Lastly, the > character takes stdout can creates a new file notes.txt with stdout as its contents.

It might seem like a slightly convoluted way to create a text file with a simple note in it. But it allows to write notes from the terminal, enabling this book to create commands you can execute with nothing other than your terminal. You are free to copy-paste the snippets with the here-documents, or find a workflow that suites you better. The only thing important is that you create and modify a .txt file over the course of the Basics part of this handbook.

Running the command below will create notes.txt in the root of your DataLad-101 dataset:

$ cat << EOT > notes.txt
One can create a new dataset with 'datalad create [--description] PATH'.
The dataset is created empty

EOT

Run datalad status to confirm that there is a new, untracked file:

$ datalad status
untracked: notes.txt (file)

Save current state of this file in DataLad version history. Because it is the only modification in the dataset, there is no need to specify a path.

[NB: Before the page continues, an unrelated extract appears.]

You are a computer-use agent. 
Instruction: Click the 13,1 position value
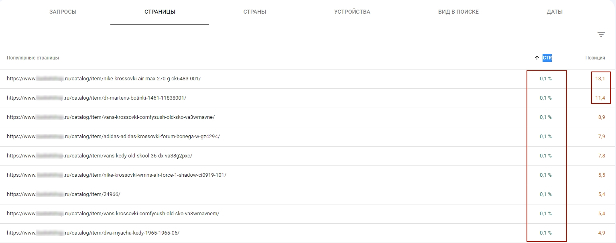tap(600, 79)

$ datalad save -m "Add notes on datalad create"
add(ok): notes.txt (file)
save(ok): . (dataset)
action summary:
  add (ok: 1)
  save (ok: 1)

Modify this file by adding another note. After all, you already know how to use datalad save, so write a short summary on that as well.

Again, the example below uses Unix commands (cat and redirecting, this time however with >> to append new content to the existing file) to accomplish this, but you can take any editor of your choice.

$ cat << EOT >> notes.txt
The command "datalad save [-m] PATH" saves the file
(modifications) to history. Note to self:
Always use informative, concise commit messages.

EOT

Let’s check the dataset’s current state:

$ datalad status
 modified: notes.txt (file)

and save the file in DataLad:

$ datalad save -m "add note on datalad save"
add(ok): notes.txt (file)
save(ok): . (dataset)
action summary:
  add (ok: 1)
  save (ok: 1)

Let’s take another look into our history to see the development of this file. We’re using git log -p -n 2 to see last two commits and explore the difference to the previous state of a file within each commit. Note: git log may be opened in a pager. You can get out of it by pressing q.

$ git log -p -n 2
commit 5f98f2b0582fab3a7033dfcdffaa13995404be8a
Author: Elena Piscopia <elena@example.net>
Date:   Tue Nov 12 15:05:06 2019 +0100

    add note on datalad save

diff --git a/notes.txt b/notes.txt
index 3a7a1fe..bfa64d7 100644
--- a/notes.txt
+++ b/notes.txt
@@ -1,3 +1,7 @@
 One can create a new dataset with 'datalad create [--description] PATH'.
 The dataset is created empty
 
+The command "datalad save [-m] PATH" saves the file
+(modifications) to history. Note to self:
+Always use informative, concise commit messages.
+

commit b72b237b63a26391d4eeccd077d33100e334a506
Author: Elena Piscopia <elena@example.net>
Date:   Tue Nov 12 15:05:05 2019 +0100

    Add notes on datalad create

diff --git a/notes.txt b/notes.txt
new file mode 100644

We can see that the history can not only show us the commit message attached to a commit, but also the precise change that occurred in the text file in the commit. Additions are marked with a +, and deletions would be shown with a leading -. That’s quite neat, isn’t it?

Find out more: git log has many more useful options

git log, as many other git commands, has a good number of options which you can discover if you run git log --help. Those options could help to find specific changes (e.g., which added or removed a specific word with -S), or change how git log output will look (e.g., --word-diff to highlight individual word changes in the -p output).